Op you are absolutely not being unreasonable about this issue.

MinkyGreen · 27/12/2022 10:51

@category12

sorry - I am being very grinchy!

yes - and I do think I will make a point tomorrow about DS being overwhelmed. I just can’t face another 40 presents.

OP posts:
category12 · 27/12/2022 10:53

MinkyGreen · 27/12/2022 10:51

@category12

sorry - I am being very grinchy!

yes - and I do think I will make a point tomorrow about DS being overwhelmed. I just can’t face another 40 presents.

Not at all, I feel for you x

Ivyy · 27/12/2022 11:59

40+ presents that's insane! Are they small / inexpensive stocking filler items or are we talking bigger and more expensive things? I'm assuming the giver is quite well off? I can't get my head round buying that many gifts!

My dd has ASD but she's older (12) and masks so it's a bit different.
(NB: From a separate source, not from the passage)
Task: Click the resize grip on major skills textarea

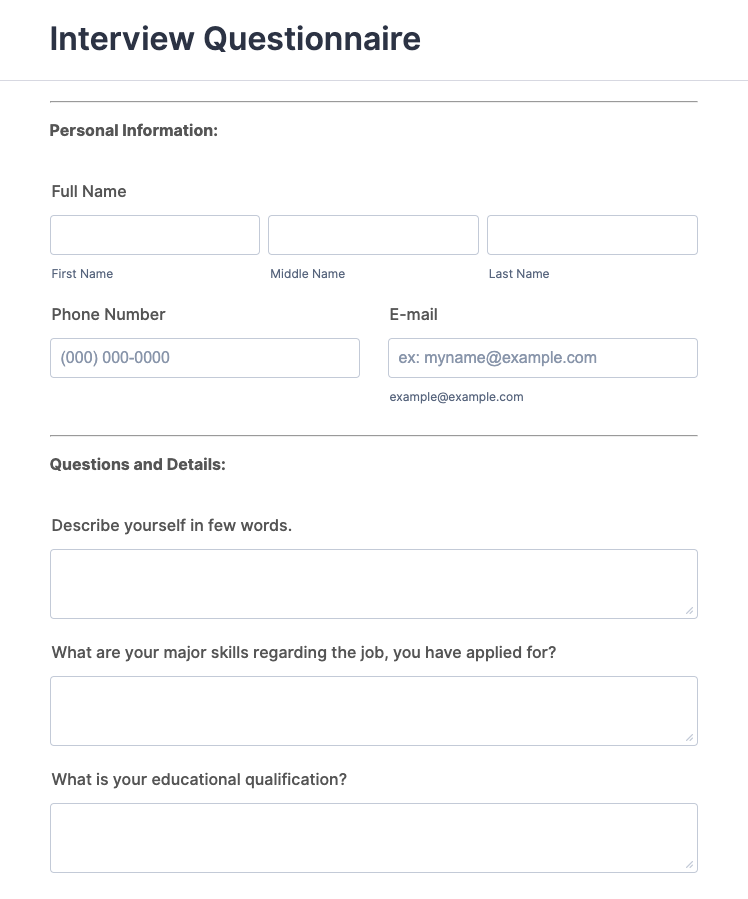Action: point(690,738)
She just smiles and says thank you if it's not something she expected or asked for, and what more should they do?! People shouldn't expect an all singing and dancing show from a child unwrapping a gift! Due to her ASD she's very specific about the exact items she'd like as presents, she has a wish list and then when family ask what she'd like for Christmas we tell them exactly what she's asked for from her list, or send a link to it etc. When she was 3 I remember her enjoying ripping off wrapping paper more than anything else!

Don't let people project their expectations on to you for how they think your child "should" be op, you're doing everything right and if they can't take the hint or stick to something specific then that's their problem imo! There's only so many times you can say please don't get much, or name one specific item your ds would like. If they ignore what you say that's up to them and you don't owe them anything. I agree though it's so tone deaf when so many people are struggling financially and seems so wasteful. I'd have no problem if the giver kept ignoring me in giving the unwanted gifts to charities, and they can benefit. Hopefully things would go to children who have very little or nothing, we have several charities collecting for children in Ukraine round here at the moment.
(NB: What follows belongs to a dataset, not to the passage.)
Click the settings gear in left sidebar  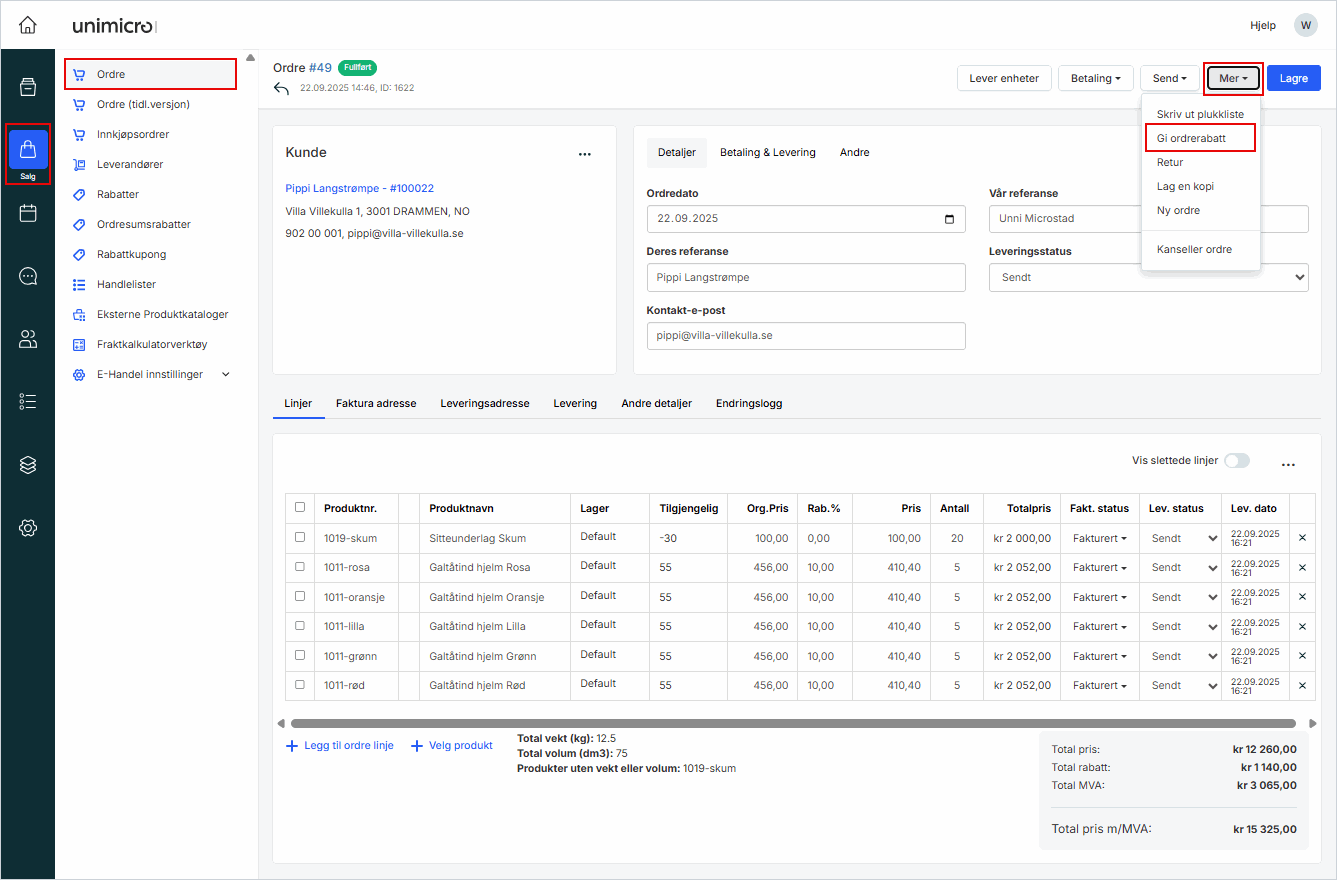pyautogui.click(x=28, y=528)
Daddydog · 27/12/2022 14:38

It sounds a bit silly but I'm already stressing about the fact I haven't sent thank you WhatsApp with my little ones holding their gifts (becuase they haven't opened them all yet). I'm sure the givers, gave with an open heart and haven't given it a second thought but I feel guilty they didn't get messages on Xmas day of my kids beaming smiles holding their gift. We always make and send homemade thank you cards but in this age of social media and instant gratification I have visions of them sitting there peeved off!

From the age of about 3 I spent all my xmas's in my dad's home country and it's nothing like how it is here. I'd often get a small token from my parents to open(sometimes not). My uncle, bless him would always gift something really thoughtful and I'd always treasure it - but there was no piles under the tree... In fact for many years, there was no tree! It was a poor country and seeing kids my own age without basics like decent shoes used to haunt me. My mum would pack a suitcase full of gifts for the local kids there and I'd love seeing their faces - things kids here would roll their eyes at. When I was a little older I understood my parents spent a lot on air fares/hotels so wouldn't dare ask for anything. Mum dug out all my letters to Santa recently and it was always for things like 'can my sister stop teasing me' or 'can we please have snow this year' (it never dropped below 30 degrees there!).

I don't want to be the person who says 'no gifts' either. It shouldn't be my choice if people give or not - giving is half the fun. However, I just don't know how to strike a balance yet.